Islam in Georgia () was introduced in 654 when an army sent by the Third Caliph of Islam, Uthman, conquered Eastern Georgia and established Muslim rule in Tbilisi.  Currently, Muslims constitute approximately 9.9% of the Georgian population. According to other sources, Muslims constitute 10-11% of Georgia's population.

In July 2011, Parliament of Georgia passed new law allowing religious minority groups with "historic ties to Georgia" to register. The draft of the law specifically mentions Islam and four other religious communities.

Mosques in Georgia operate under the supervision of the Georgian Muslim Department, established in May 2011. Until then the affairs of Georgia's Muslims had been governed from abroad by the Baku-based Caucasus Muslims Department.

In 2010, Turkey and Georgia signed an agreement by which Turkey will provide funding and expertise to rehabilitate three mosques and to rebuild a fourth one in 
Georgia, while Georgia will rehabilitate four Georgian monasteries in Turkey. The Georgia-Turkey agreement will allow the reconstruction of the historical Azize mosque in Batumi, Ajaria demolished in the middle of the last century. Turkey will rehabilitate the mosques at Samtskhe-Javakheti and Akhaltsikhe regions, Kobuleti District, build the Azize mosque burned down in 1940 and restore the Turkish bathhouse in Batumi.

History

Emirate of Tbilisi

The Arabs first appeared in Georgia in 645. It was not, however, until 735, when they succeeded in establishing their firm control over a large portion of the country. In that year, Marwan II took hold of Tbilisi and much of the neighbouring lands and installed there an Arab emir, who was to be confirmed by the Caliph of Baghdad or, occasionally, by the ostikan of Armīniya.

During the Arab period, Tbilisi (al-Tefelis) grew into a center of trade between the Islamic world and Europe in the north. Beyond that, it functioned as a key Arab outpost and a buffer province facing the Byzantine and Khazar dominions. Over time, Tbilisi became largely Muslim.

Timurids

Between 1386 and 1404, Georgia was subjected to invasions by the armies of Turco-Mongol conqueror Timur, whose vast empire stretched, at its greatest extent, from Central Asia into Anatolia. In the first of at least seven invasions, Timur sacked Georgia's capital, Tbilisi, and captured the king Bagrat V in 1386. In late 1401, Timur invaded the Caucasus once again. The King of Georgia had to sue for peace, and sent his brother with the contributions. Timur was preparing for a major confrontation with the Ottoman dynasty and apparently wished to freeze the currently prevailing situation in Georgia, until he could return to deal with it more decisively and thoroughly at his leisure. Thus, he made peace with George on condition that the king of Georgia supply him with troops.

§ **Extracted information**:
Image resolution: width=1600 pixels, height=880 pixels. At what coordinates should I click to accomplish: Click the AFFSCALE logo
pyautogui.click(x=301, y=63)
--
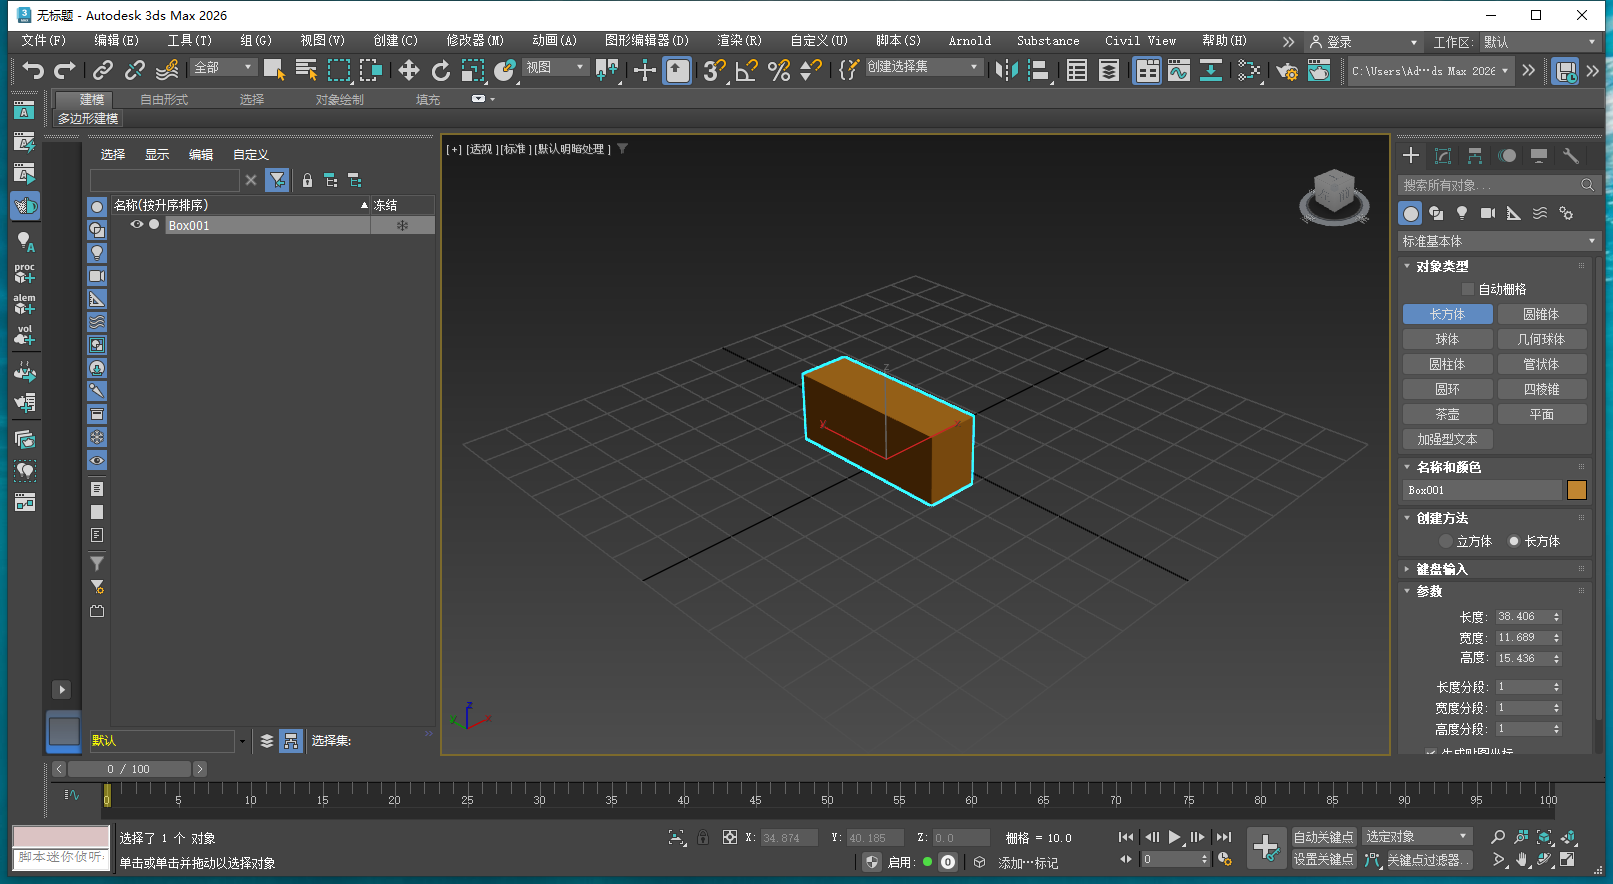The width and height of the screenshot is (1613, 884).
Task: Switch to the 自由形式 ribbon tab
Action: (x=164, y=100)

§ **Prompt 1**: When was the Georgian Muslim Department established, according to the text on Islam in Georgia?
§ **Prompt 2**:
Does each statement below agree with the text on Islam in Georgia? Answer yes or no for each and quote the words of the text that decide it.
(a) Timur captured King Bagrat V in 1386.
(b) The Azize mosque was burned down in 1950.
(c) Under the 2010 agreement, Georgia will rehabilitate four Georgian monasteries in Turkey.
§ **Prompt 3**: Copy the passage of the text on Islam in Georgia from "Between 1386 and" up to and including "him with troops.", word for word.

§ **Correct result 1**: May 2011

§ **Correct result 2**:
(a) Yes: "Timur sacked Georgia's capital, Tbilisi, and captured the king Bagrat V in 1386"
(b) No: "build the Azize mosque burned down in 1940"
(c) Yes: "Georgia will rehabilitate four Georgian monasteries in Turkey"

§ **Correct result 3**:
Between 1386 and 1404, Georgia was subjected to invasions by the armies of Turco-Mongol conqueror Timur, whose vast empire stretched, at its greatest extent, from Central Asia into Anatolia. In the first of at least seven invasions, Timur sacked Georgia's capital, Tbilisi, and captured the king Bagrat V in 1386. In late 1401, Timur invaded the Caucasus once again. The King of Georgia had to sue for peace, and sent his brother with the contributions. Timur was preparing for a major confrontation with the Ottoman dynasty and apparently wished to freeze the currently prevailing situation in Georgia, until he could return to deal with it more decisively and thoroughly at his leisure. Thus, he made peace with George on condition that the king of Georgia supply him with troops.